This, is Ile de Ré
I’m hurtling along on a rickety bike, out in the peaceful open countryside. Coasting easily through flat fields, the grass gently waving in a fresh breeze that takes the worst of the heat out of the sun. Airplanes trail a criss-cross pattern across clear blue skies. Air rushes past as we climb up gentle slopes, and speed easily back down the other side. We travel in a companionable convoy. Only the snickety-snick of wheels turning, an occasional jangle as bike encounters rut or bump.
A clank as gears change, signalling an incline that is just steep and long enough to remind us of how much more strenuous cycling can usually be. Not here though, as we race along dedicated tracks beside the roads, smugly watching cars chug past. Cars that unexpectedly give right of way to any wobbling cyclists that invade their road. A far cry from battling through crowded city streets in fear for your life. Here, the bike reigns supreme on the road.
On we go, just our little posse. Headed nowhere in particular. Travelling at our own pace with no set schedule. Often we have only a vague sense of what lies in each direction. But on a small island there’s a limit to how lost you can possibly get. It’s a special kind of freedom travelling under your own steam, through picturesque landscapes of tranquility. But our responsibility follows us around too. A brightly coloured ‘carriage’ attached to the rear keeps precious little cargo safely away from the glare of the midday sun. A face peers inquisitively out at the passing scenery. Later in the day he stretches back in comfort on a bed of bags and jumpers, happy to let bigger legs do the work while he dozes.
Periodically our convoy crosses paths with another group of cyclists. Each headed off on their own kind of adventure. There are grins as they pass us by and hear a high-pitched crooning coming from within the carriage. An enthusiastic rendition of “Let’s go fly a kite, up to the highest heights…”, on endless repeat, accompanies much of our travel – indicating a content toddler within. Those passing by with their own carriages rolling behind, slow slightly as the occupants take the opportunity to peer curiously across at each other. A fleeting glimpse of other little faces speaking strange languages.
The scenery around us is in constant flux. Along the coast, dark rocky shores look out on ocean waters filled with pleasure craft sailing between island and mainland. Further along they give way to calm sandy beaches, where you can while away the hours with the soothing hum of waves in the background.
Quaint villages with carbon copy buildings. Egg-white walls. Big wooden shutters in a restricted palette of any shade between deep green and pale turquoise. Farmers markets do a busy trade in all manner of fruit, vegetables and rotisserie meat. Boulangeries are not difficult to find. Coffee and fresh crusty croissants are in abundance here. And of course icecream. The preferred fuel of all holiday cyclists.
Then, from bumpy village streets, the terrain changes to country fields and coastal routes.
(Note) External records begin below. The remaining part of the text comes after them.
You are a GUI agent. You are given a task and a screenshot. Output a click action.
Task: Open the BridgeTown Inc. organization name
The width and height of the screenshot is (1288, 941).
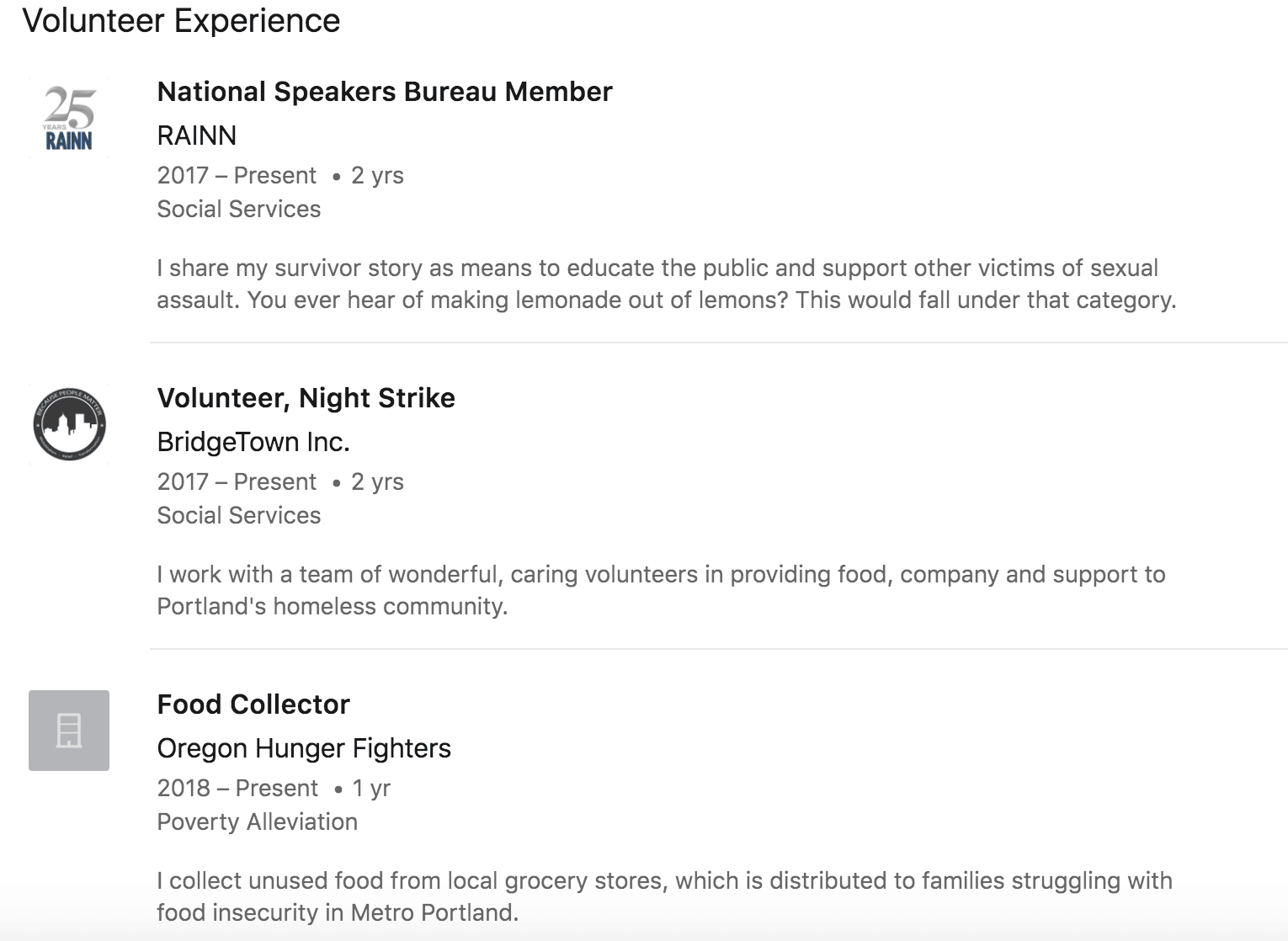point(253,442)
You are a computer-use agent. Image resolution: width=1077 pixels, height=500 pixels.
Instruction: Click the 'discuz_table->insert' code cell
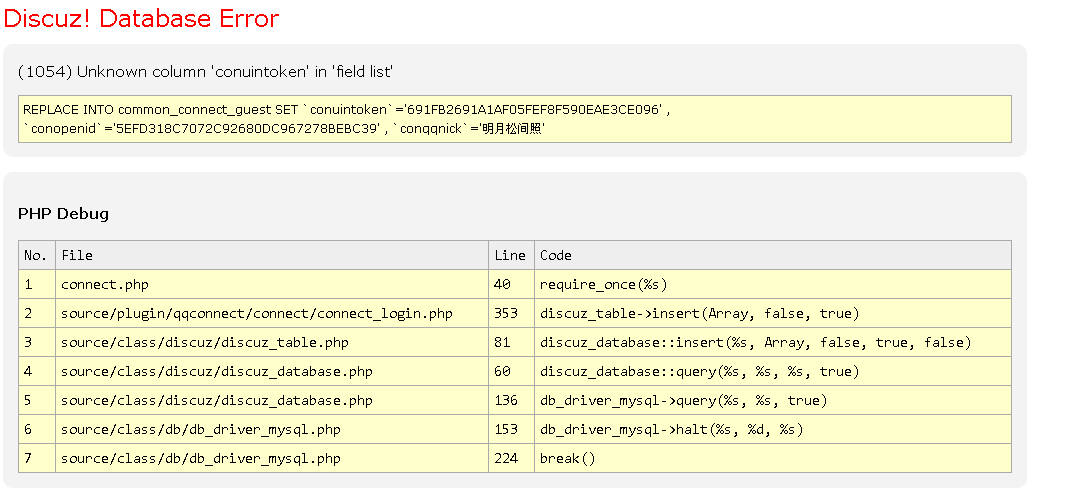coord(699,314)
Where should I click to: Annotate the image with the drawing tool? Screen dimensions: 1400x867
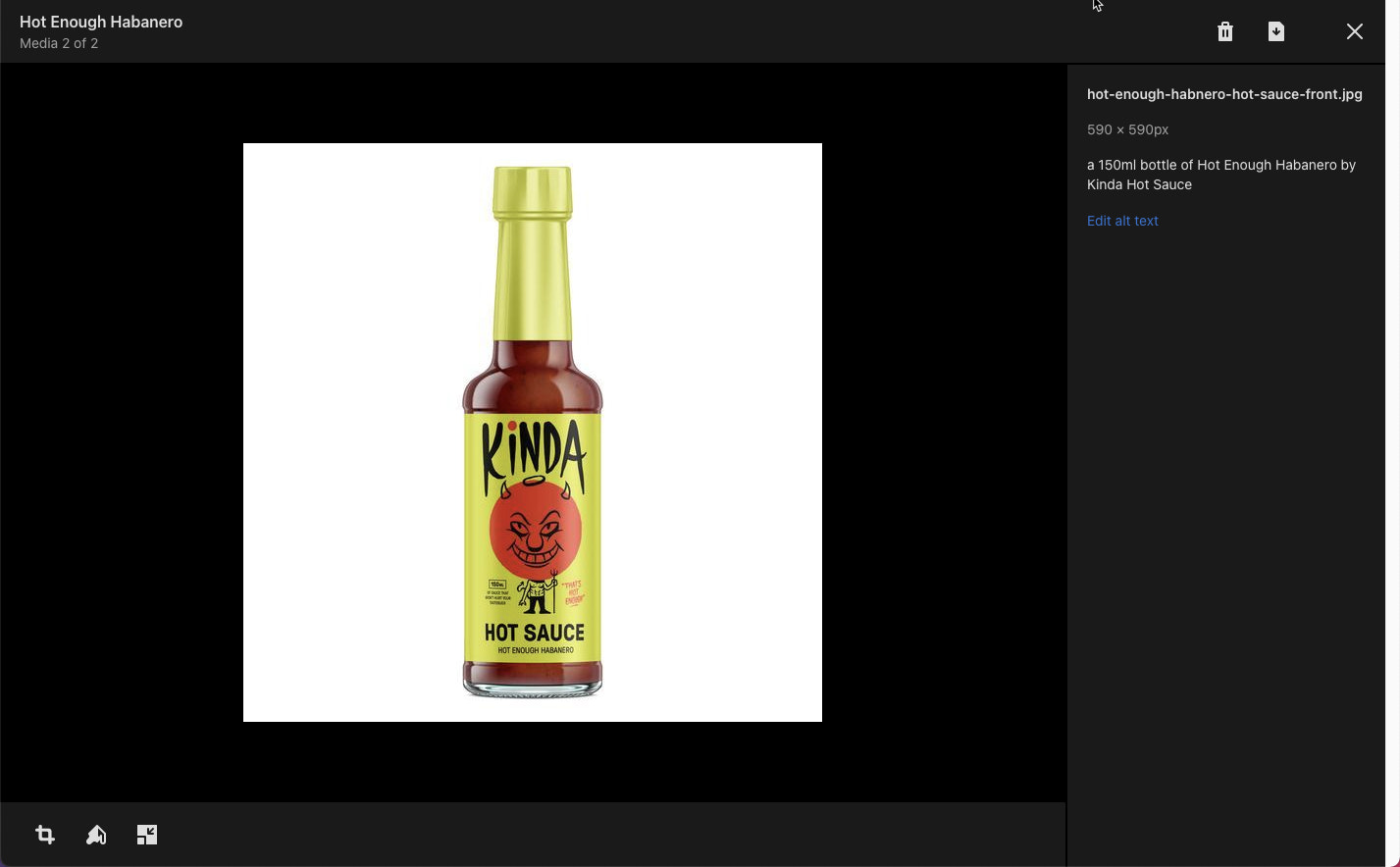click(96, 835)
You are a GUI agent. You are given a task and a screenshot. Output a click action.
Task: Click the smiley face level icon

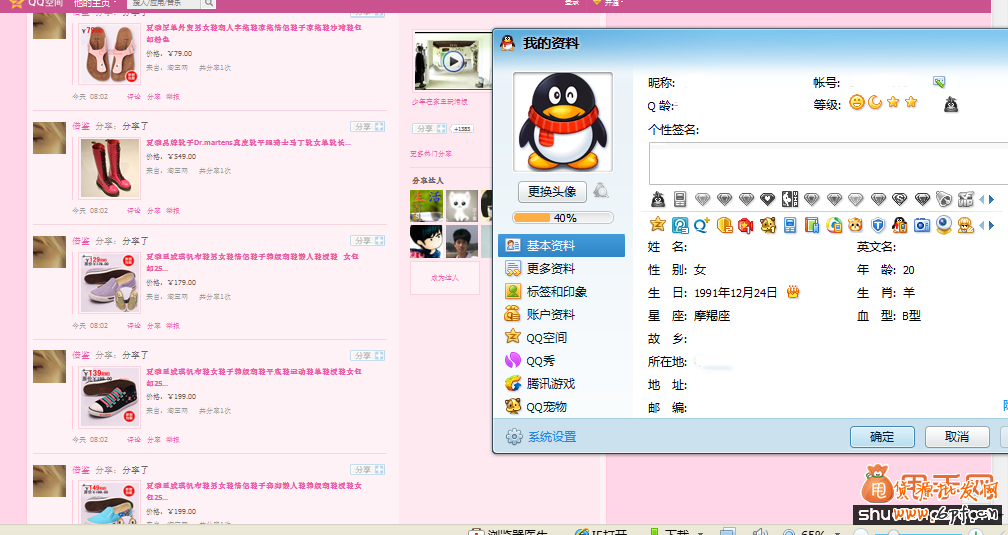point(857,102)

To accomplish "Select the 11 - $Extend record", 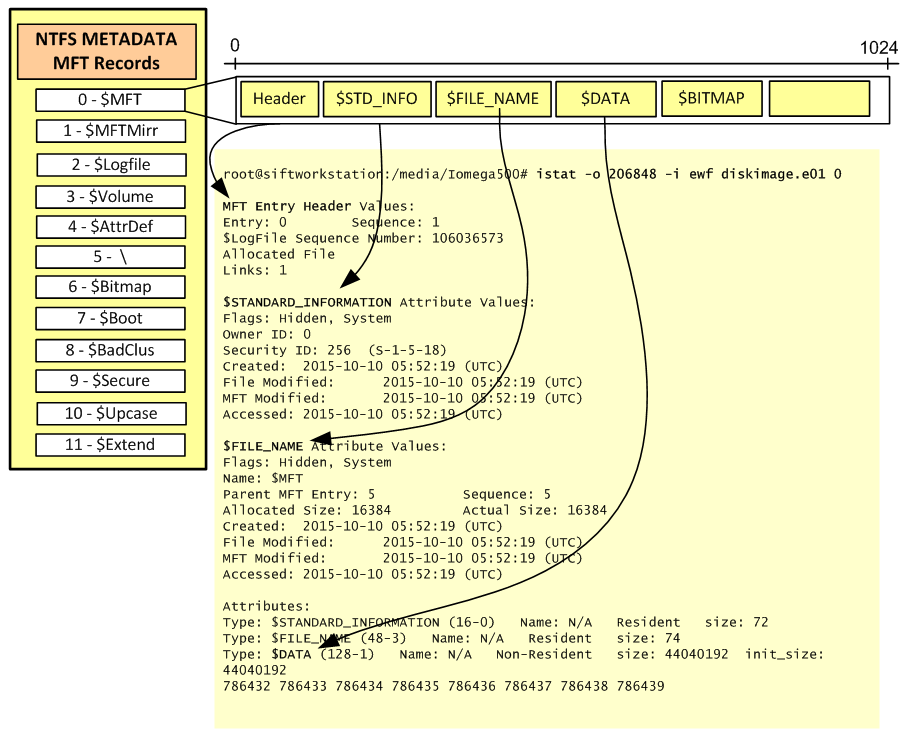I will tap(110, 444).
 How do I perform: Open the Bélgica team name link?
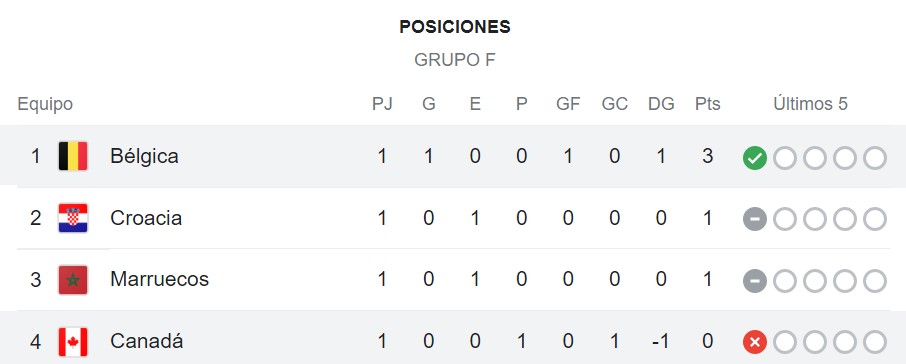(x=144, y=157)
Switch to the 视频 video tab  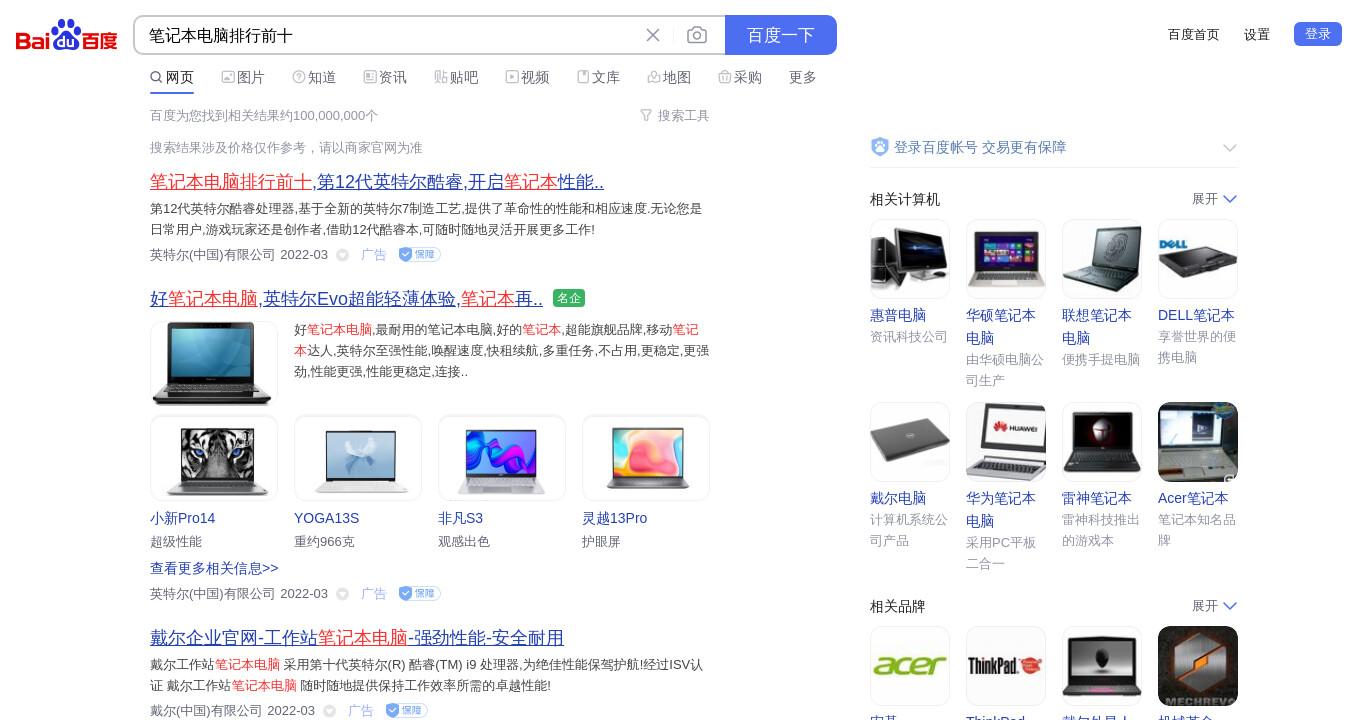pyautogui.click(x=527, y=77)
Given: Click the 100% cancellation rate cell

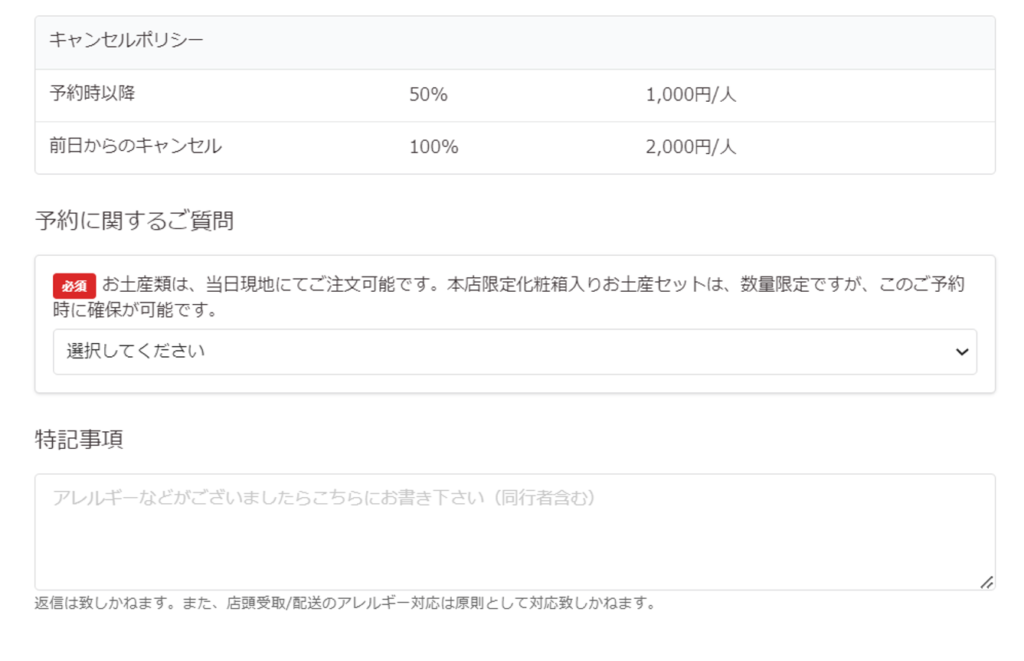Looking at the screenshot, I should click(x=434, y=147).
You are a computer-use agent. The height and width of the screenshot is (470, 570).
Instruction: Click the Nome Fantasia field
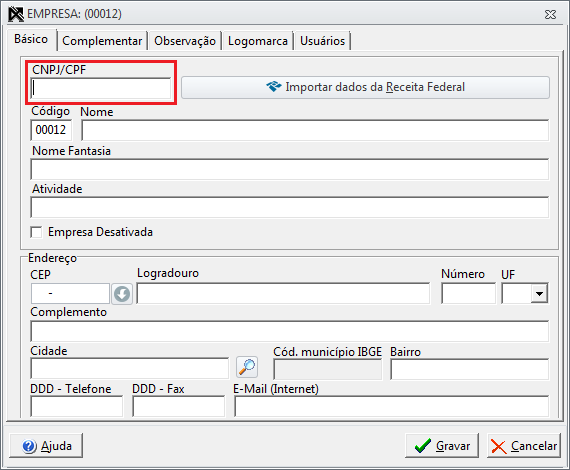pyautogui.click(x=290, y=169)
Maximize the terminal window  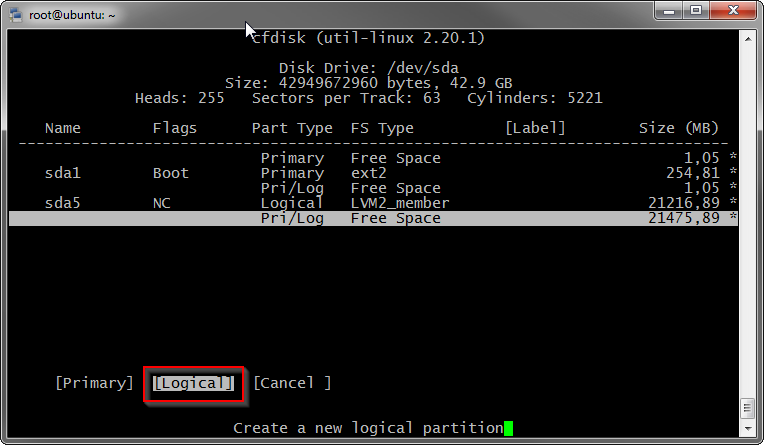coord(695,11)
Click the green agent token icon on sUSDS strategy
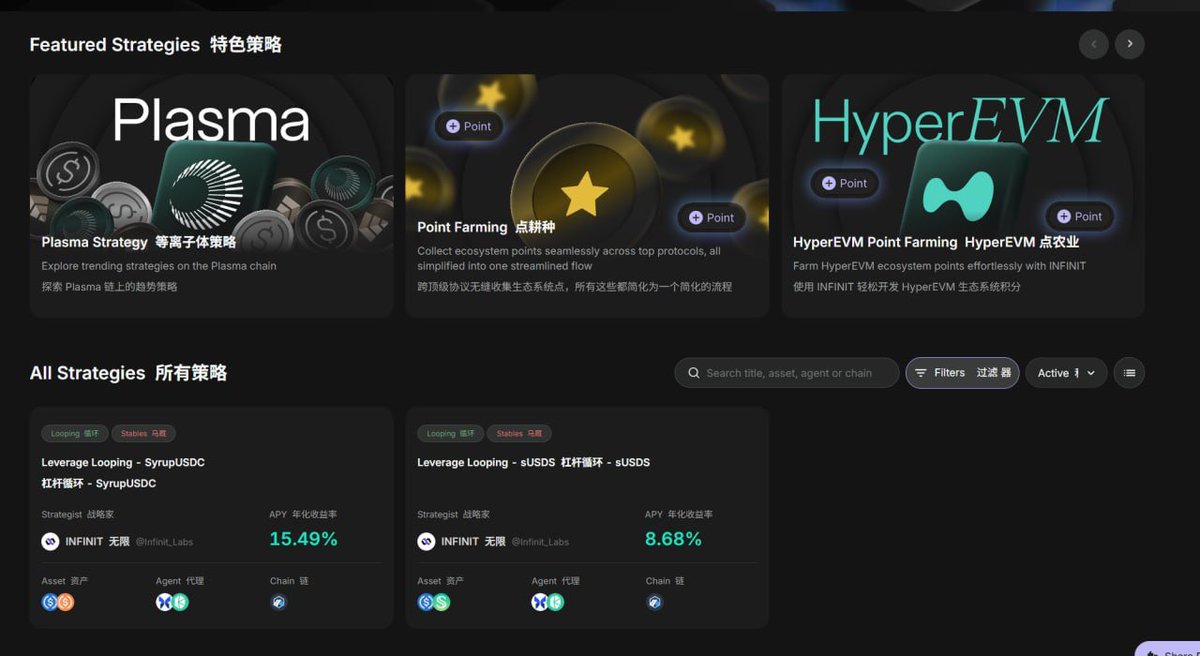Screen dimensions: 1200x656 pyautogui.click(x=556, y=602)
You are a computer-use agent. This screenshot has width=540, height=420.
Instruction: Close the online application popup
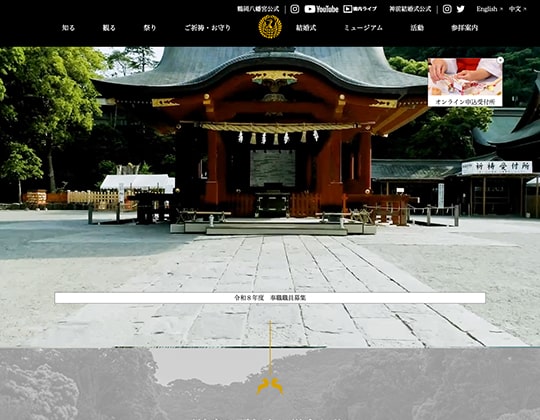pos(500,60)
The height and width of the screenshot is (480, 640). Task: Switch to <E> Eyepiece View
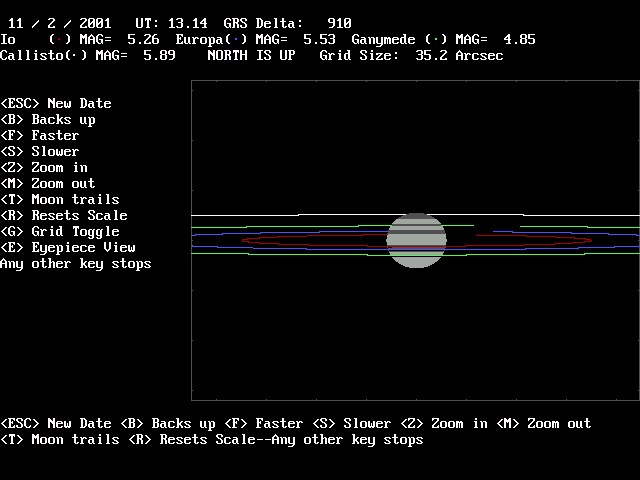68,247
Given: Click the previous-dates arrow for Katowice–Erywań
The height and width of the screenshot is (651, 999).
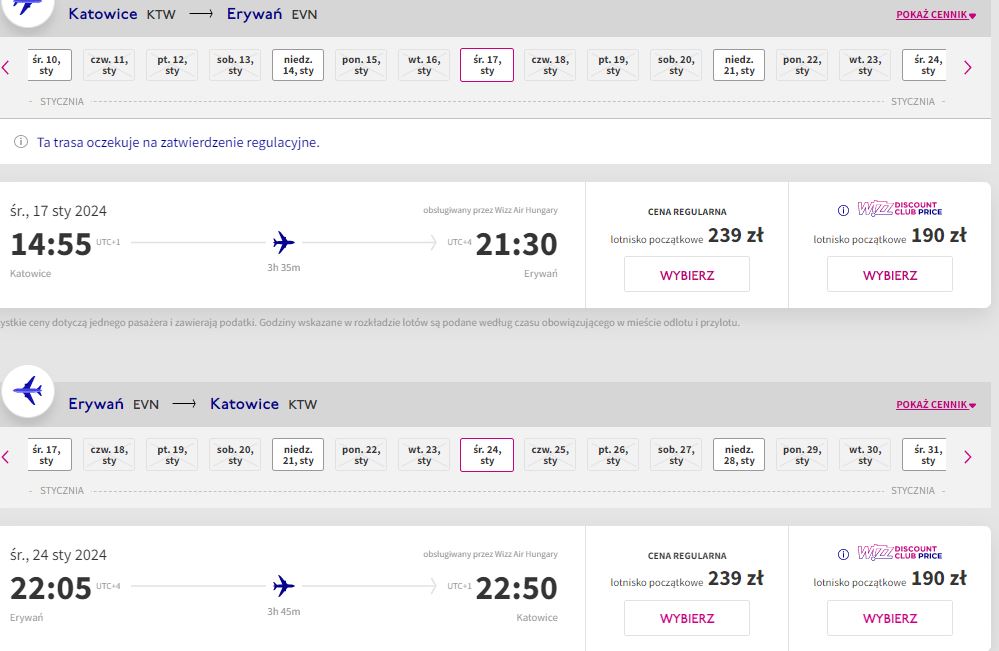Looking at the screenshot, I should [6, 67].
To smooth roads that purposefully connect the handful of villages. Cycle paths wend their way off the beaten track. Stream of cyclists head out in all directions along them. The less fit holidaymakers huffing and puffing, while the elite athletes overtake them in their designer sportswear, impatiently ringing their bell to clear the path ahead of them as they race at high speed. Leaving everyone else behind in their dust. Literally. Those wheels kick up a lot of it.
Fields of vegetables bloom – plump and bursting with colour. Cool leafy woods. Vineyards with row upon row of bruised purple grapes hanging precariously off the vines. It’s a literal advertisement for fresh and healthy living off the land. Other paths meander through oyster farms, bringing a less than savoury stench to our nostrils. The heat is more oppressive here. It beats down relentlessly without the respite of the wooded patches.
Towards the end of the day it’s time to head towards the nearest village. At the thought, legs pump a little faster up inclines, racing towards the promise of dinner in one of the bustling restaurants locked within the strong stone walls. Down by the port we wander through streets comparing menus. Fresh fish and mussels are always available. But you can also indulge in pizza or burgers if the decadent icecream parlours haven’t already enticed you into using up your daily quota of unhealthy calories. The restaurants are busy – the service a little slow at times, but always friendly. The food is fresh and good. There’s time to sit and people-watch for a spell. Crack open a gooey chocolate fondant dessert. The sun slowly crawls low towards the sea.
Then it’s back to the breezy paths that hug the coastline. Frisky blue waters race by our side. A golden sun casts all shades of pink and purple into the sky as it slowly sinks on the horizon. A sky that without fail provides a brand new watercolour canvas each evening as the clouds roll in and cast new hues. It’s tempting to stop and stare, but it’s getting late. Moving faster along quieter paths now, inland and back across to the far side of the island. Anxious to beat the incoming darkness that chases at our heels – you can feel the nip in the evening air. Like nocturnal creatures, the cyclists have all gone home for the night.
Ahead, a church spire rises majestically into the sky – a welcome landmark indicating that the end of the journey is nigh. Beds await us nearby. The end of another day of island living. Slowly traveling about, purely for the pleasure of the journey. This, is Ile de Ré.